Prompt: Every line from the one with "[Facebook Essensti Properties" through the end of the material should be written out character for character. Lines before it are excluded.

Source data:

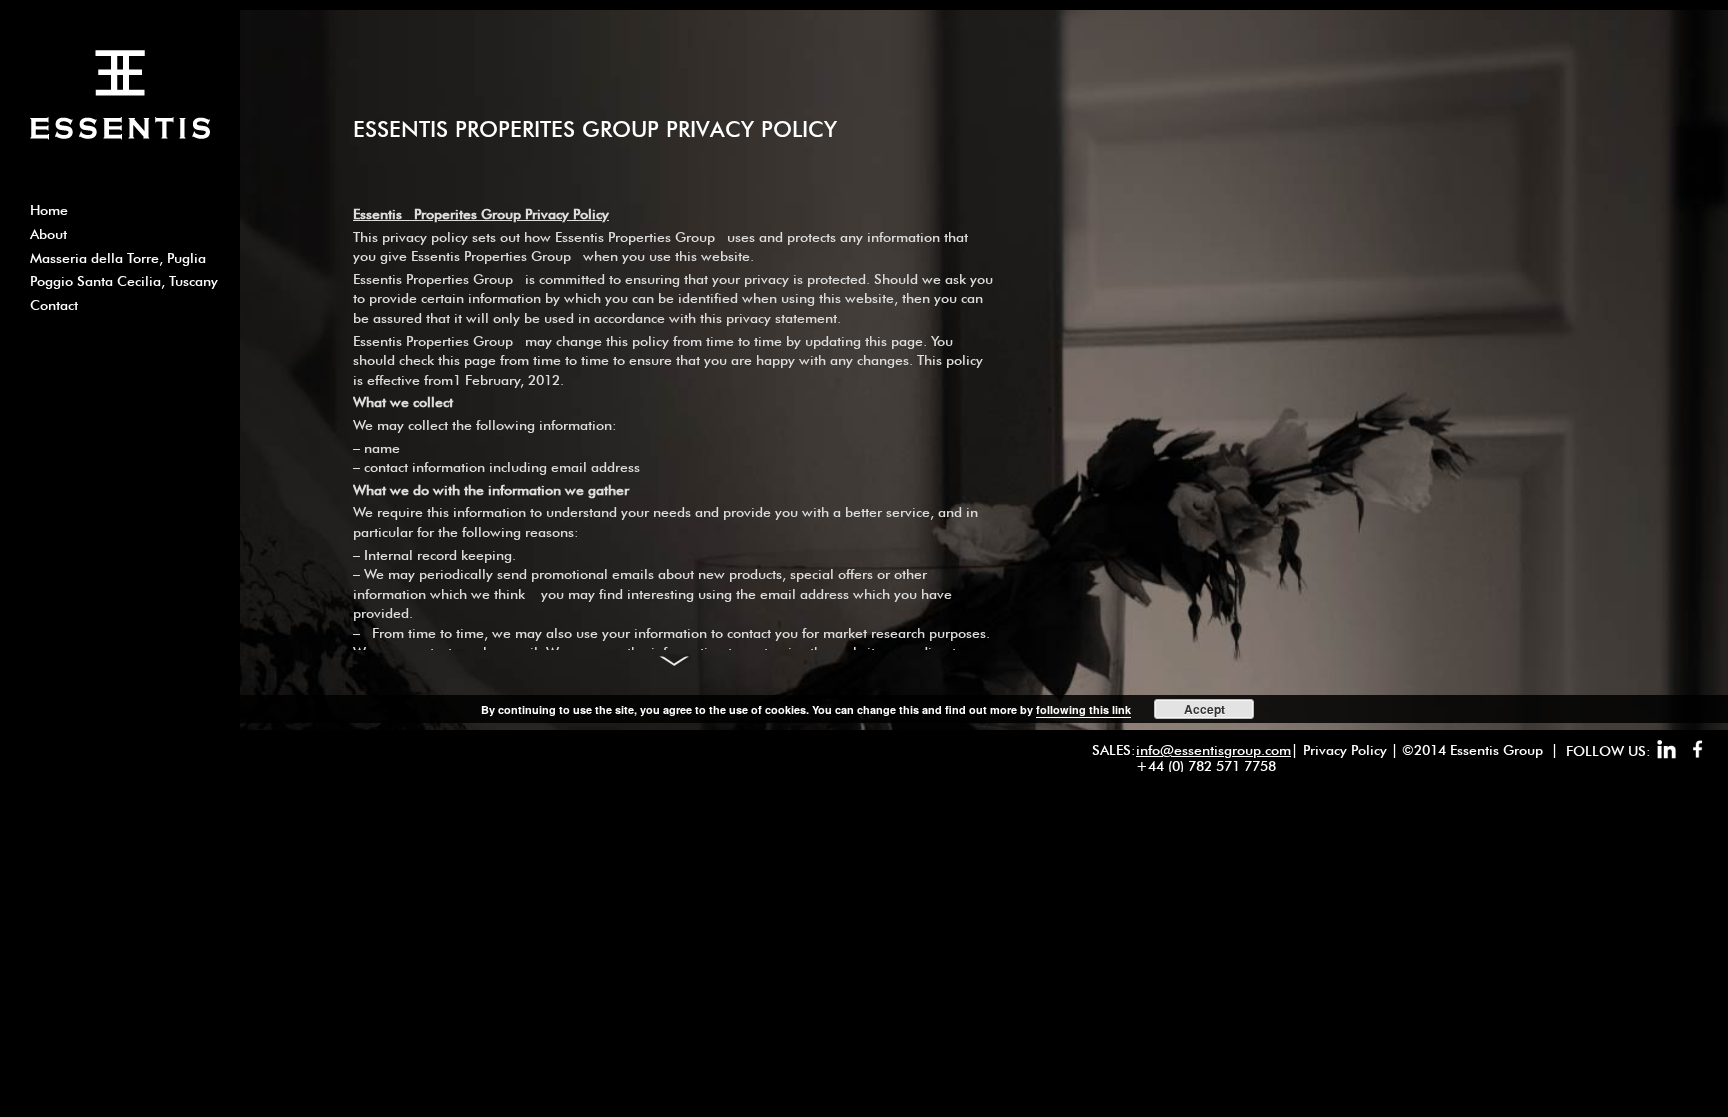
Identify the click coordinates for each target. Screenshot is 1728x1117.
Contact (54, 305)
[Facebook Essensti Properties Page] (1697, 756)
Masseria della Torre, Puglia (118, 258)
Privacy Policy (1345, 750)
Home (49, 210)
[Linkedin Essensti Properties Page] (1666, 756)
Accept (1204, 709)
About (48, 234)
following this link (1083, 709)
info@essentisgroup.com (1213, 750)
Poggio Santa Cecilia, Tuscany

Written answer:
[Facebook Essensti Properties Page] (1697, 756)
Masseria della Torre, Puglia (118, 258)
Privacy Policy (1345, 750)
Home (49, 210)
[Linkedin Essensti Properties Page] (1666, 756)
Accept (1204, 709)
About (48, 234)
following this link (1083, 709)
info@essentisgroup.com (1213, 750)
Poggio Santa Cecilia, Tuscany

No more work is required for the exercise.